その車は愛美をはねた後、止まる様子も見受けられずに、さらに俺の隣にいる夕貴に向かってくる。
俺は助けようとするのだが、足がすくんでしまい、まったく動けない。
そして、車が夕貴を飲み込む直前、なぜか俺のほうを向いてきた夕貴の声が聞こえた。
『……のんちゃん……』
夕貴は、悲しそうに微笑んでいた。
俺は何もできずに力の限り叫ぶのだが、そこで世界がホワイトアウトして。
『……のんちゃん……』
――――目が覚めた。
「……のんちゃん? 大丈夫、苦しくない?」
「……夕貴、先輩?」
なぜか目を覚ましたら、ベッドの横で、夕貴が俺の顔を覗き込む様が確認できた。
「うなされてたよ。体調、そんなに良くなかったんだね……今日はごめんね。そんな時にお願いしちゃって」
どうやら夕貴は『俺の体調が悪い』ことを心配して、わざわざ部屋まで来てくれたらしい。
夢のせいでうなされていたのだとは思うが、寝汗が尋常じゃないくらいびっしょりだ。
「熱、高そうだね。タオル持ってこようか?」
そんな夕貴の気遣いに対し、おざなりに俺が答える。
「いや、いいよ。着替えてシャワー浴びるから」
「だめだよ、そんなに具合悪そうなのに、シャワーなんか浴びたら!」
必死で制止してくる夕貴に、俺は苦し紛れの笑いを見せながら答えた。
「ガキじゃあるまいし、ひとりで大丈夫だって。心配性だな、夕貴
あくまで先輩呼びを崩さない俺に普段なら寂しそうな顔を見せるはずの夕貴が、なぜかその時はむくれて俺に強く出てきた。
「のんちゃんがそんなだから、心配なんじゃない!」
珍しいな、夕貴がこんなに心配するなんて。
何となくそんな疑問を脳内に浮かべるも、次の夕貴の一言でそれが思いっきり吹っ飛んでしまった。

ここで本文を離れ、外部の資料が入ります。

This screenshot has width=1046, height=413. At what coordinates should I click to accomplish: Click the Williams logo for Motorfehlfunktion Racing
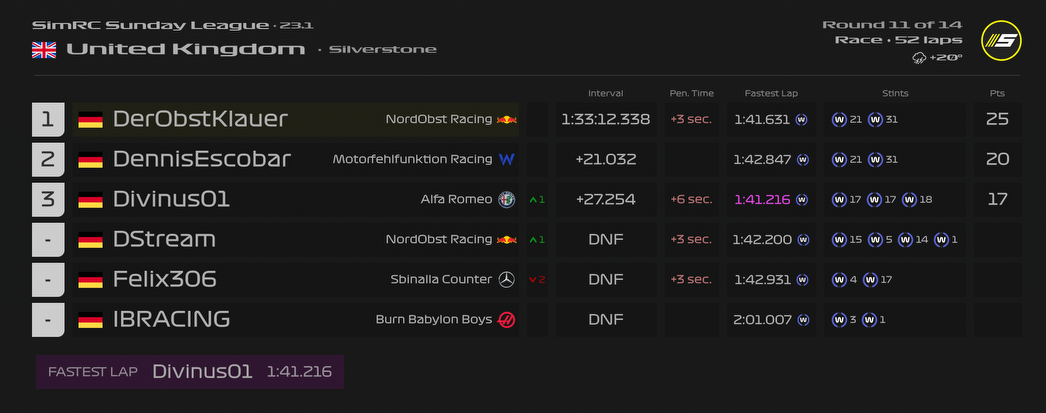tap(507, 159)
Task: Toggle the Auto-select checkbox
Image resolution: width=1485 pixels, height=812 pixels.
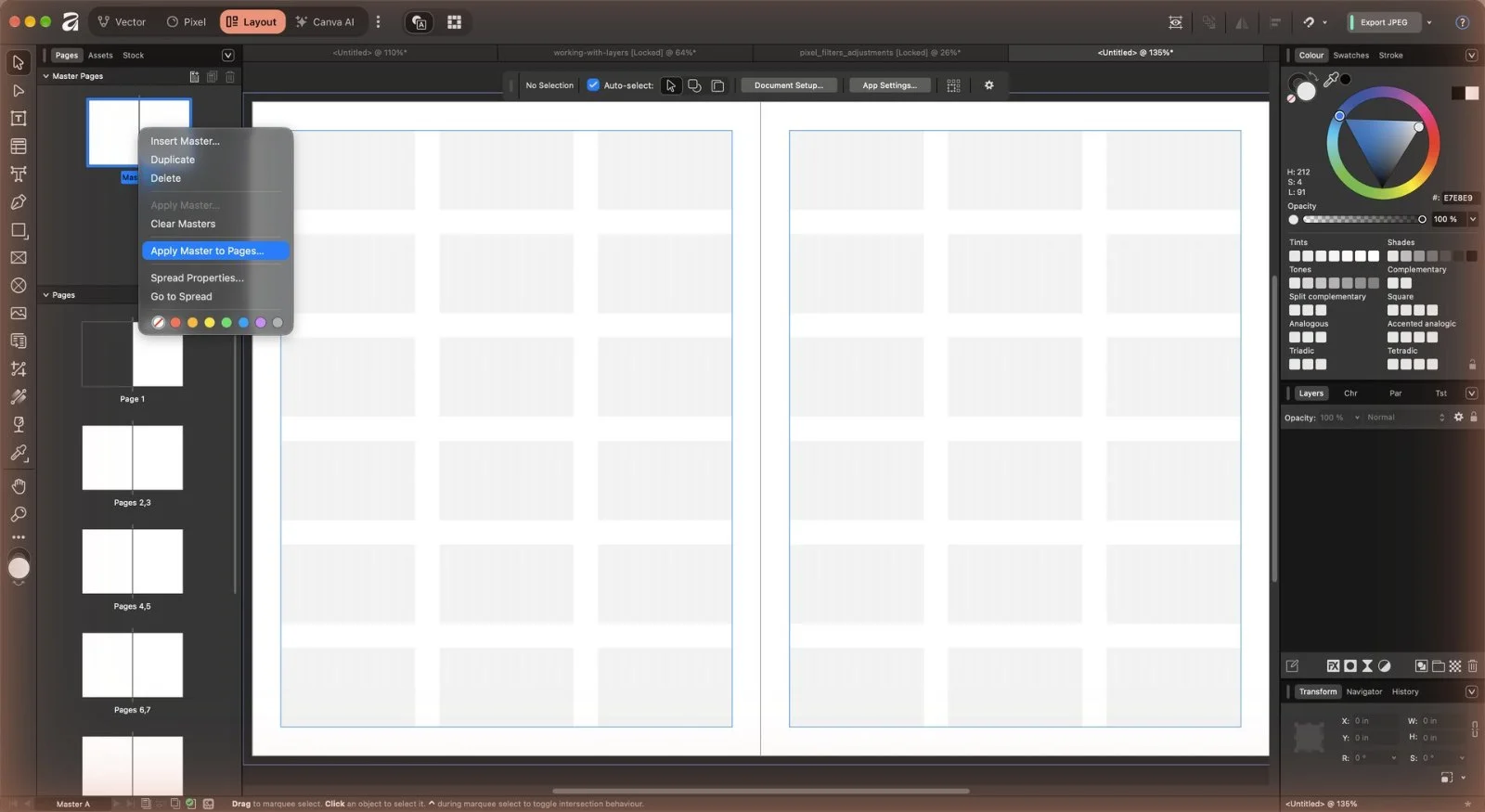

「……ねえ、心配だから、シャワー浴びるの手伝ってあげようか?」
「え゛」
冗談で言っているふうではない。大真面目にそんなことを提案してきたら、俺の顔もへのへのもへじ並みに変化するってもんだ。
「な、な、なに言ってんだよ!」
「別にいいじゃない。小さい頃は一緒にお風呂入ったこともあるんだし」
「え゛」
しまいには俺から表情が消える事実を告げられた。まったく記憶にない。あるわけがない。愛美と一緒に風呂に入った記憶すら残ってないのに。
「……記憶にないんだけど。いつの話?」
「え? ええと……私が小学校に上がる前だから、五~六歳のころだったかな」
「…………」
もう十年以上前じゃねえか。憶えてるわけがないといえば当然なのだが、それでもなぜ憶えていなかったのかと後悔しきりである。
ダンジテオレハロリコンデハナイヨー。
というかですね、あの、夕貴さん。もう十年以上経ってるんですけど、なんでその時とおんなじ状況で物事考えるんですか?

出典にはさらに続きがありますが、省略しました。